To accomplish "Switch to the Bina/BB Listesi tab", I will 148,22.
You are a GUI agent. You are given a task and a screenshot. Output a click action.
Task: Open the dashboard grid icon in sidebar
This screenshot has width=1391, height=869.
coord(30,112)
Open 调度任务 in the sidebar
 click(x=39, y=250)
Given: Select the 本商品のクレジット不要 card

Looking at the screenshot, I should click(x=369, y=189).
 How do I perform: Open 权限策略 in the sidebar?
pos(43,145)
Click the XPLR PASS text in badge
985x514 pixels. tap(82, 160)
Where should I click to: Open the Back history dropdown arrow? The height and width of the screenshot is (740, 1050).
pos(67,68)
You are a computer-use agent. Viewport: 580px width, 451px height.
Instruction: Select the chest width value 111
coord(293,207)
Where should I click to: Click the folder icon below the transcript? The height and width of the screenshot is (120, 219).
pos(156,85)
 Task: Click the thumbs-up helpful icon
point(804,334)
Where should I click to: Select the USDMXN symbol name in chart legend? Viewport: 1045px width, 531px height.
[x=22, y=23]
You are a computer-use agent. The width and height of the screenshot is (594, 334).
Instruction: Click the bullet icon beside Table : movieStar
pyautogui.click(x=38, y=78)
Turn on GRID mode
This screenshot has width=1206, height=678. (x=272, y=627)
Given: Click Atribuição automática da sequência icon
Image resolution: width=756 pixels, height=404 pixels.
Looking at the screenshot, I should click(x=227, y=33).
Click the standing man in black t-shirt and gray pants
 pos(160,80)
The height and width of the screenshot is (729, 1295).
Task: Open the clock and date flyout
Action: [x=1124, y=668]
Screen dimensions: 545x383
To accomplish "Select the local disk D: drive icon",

+++++

Go line by line through the material above and return each one that includes "computer".

You are a computer-use agent. Viewport: 580px width, 451px height.
You are a computer-use agent. The width and height of the screenshot is (594, 334).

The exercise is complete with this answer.